Small firms may be ‘incapable of detecting’ cyber security incidents: report

The cost of managing and mitigating information technology security breaches is increasing with the average financial losses for large firms participating in a survey at $5.9 million in 2014, PriceWaterhouseCoopers LLP suggested in a report released Tuesday.

The Global State of Information Security Survey 2015 was compiled in conjunction with CXO Media Inc.’s CIO and CSO magazines, which cover information technology. It was based on responses to a survey of more than 9,700 chief executive officers, chief financial officers, chief information officers, chief information security officers, chief security officers, vice presidents and directors of IT and security practices.

Respondents were asked to provide the number of detected security incidents in 2014 and 2013 and PwC broke it down by company size.
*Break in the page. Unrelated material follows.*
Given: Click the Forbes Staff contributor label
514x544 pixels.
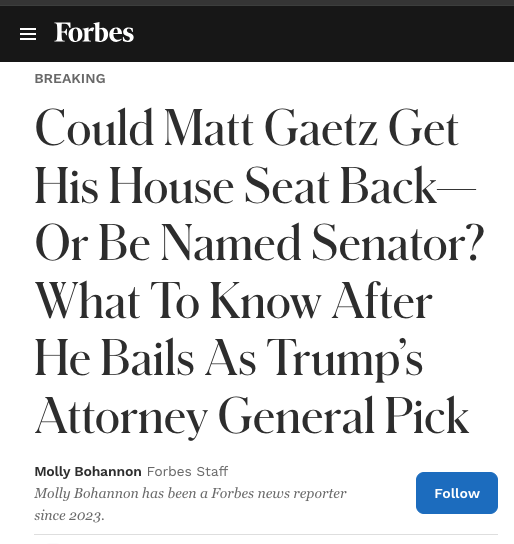Looking at the screenshot, I should pos(187,471).
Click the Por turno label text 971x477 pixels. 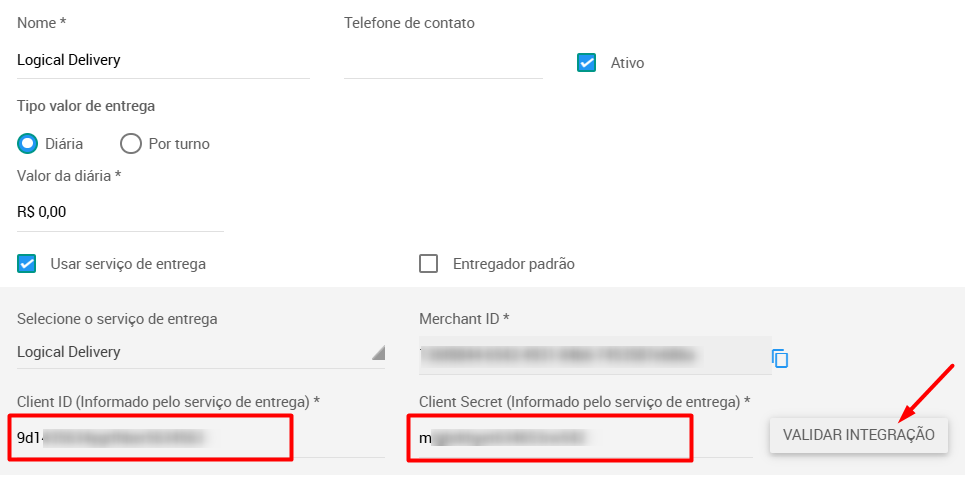[x=179, y=144]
Respondents from large companies (with annual revenue of more than $1 billion) reported

13,138 incidents in 2014, up 44% from 9,155 in 2013. All figures are in U.S. dollars.

“Threat actors often target large organizations because they typically offer a rich trove of information — including trade-strategy documents, intellectual property related to product design, and large volumes of consumer data — that can be exploited, sold, or used for economic or military gain,” according to the report. “Larger companies also typically have more mature security processes and technologies in place, which allows them to uncover more incidents.”
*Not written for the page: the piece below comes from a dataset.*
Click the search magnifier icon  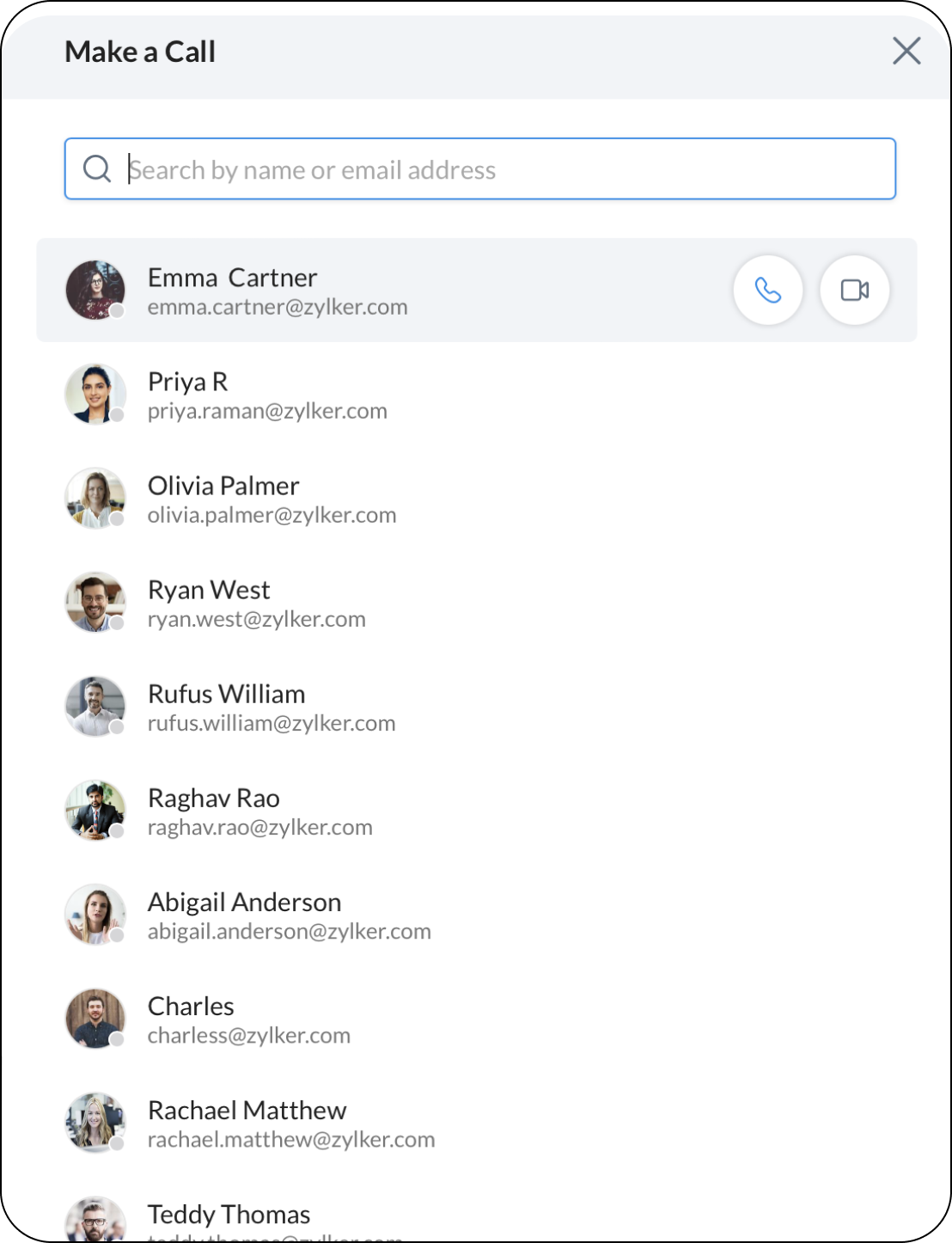(x=97, y=168)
Respondents from medium-sized companies (with annual revenue between $100 million and $1 billion) reported 4,227 incidents in 2014, up from 2,581 in 2013. Respondents from companies with less than $100 million in annual revenues reported 1,091 detected incidents in 2014, down from 1,151 in 2013.

“One explanation may be that small companies are investing less in information security, which may leave them both incapable of detecting incidents and a more tempting target to cyber adversaries,” PwC said.

PwC got responses from professionals in 154 countries and 35% of respondents were in North America.

Worldwide, the “annual estimated reported average financial loss attributed to cybersecurity incidents” was $2.7 million, up 34% from 2013, PwC reported.

Average financial losses for large firms were $5.9 million in 2014, up from $3.9 million in 2013. Mid-sized firms reported their average financial loss was $1.3 million in 2014, up from $1 million in 2013. Respondents from small firms reported losses of $410,000 in 2014, down from $650,000 in 2013.

“Financial impact may include decreased revenues, disruption of business systems, regulatory penalties, and erosion of customers,” PwC stated. “Non-financial impact may include reputational damage, the pirating of products, diversion of research and development information, impacts to innovation, stolen product designs or prototypes, theft of business and manufacturing processes, as well as loss of sensitive information such as M&A plans and corporate strategy.”

Despite the results, “the survey found that global information security budgets actually decreased four percent compared with 2013,” according to the report. “Security spending as a percentage of IT budget has remained stalled at 4 percent or less for the past five years.”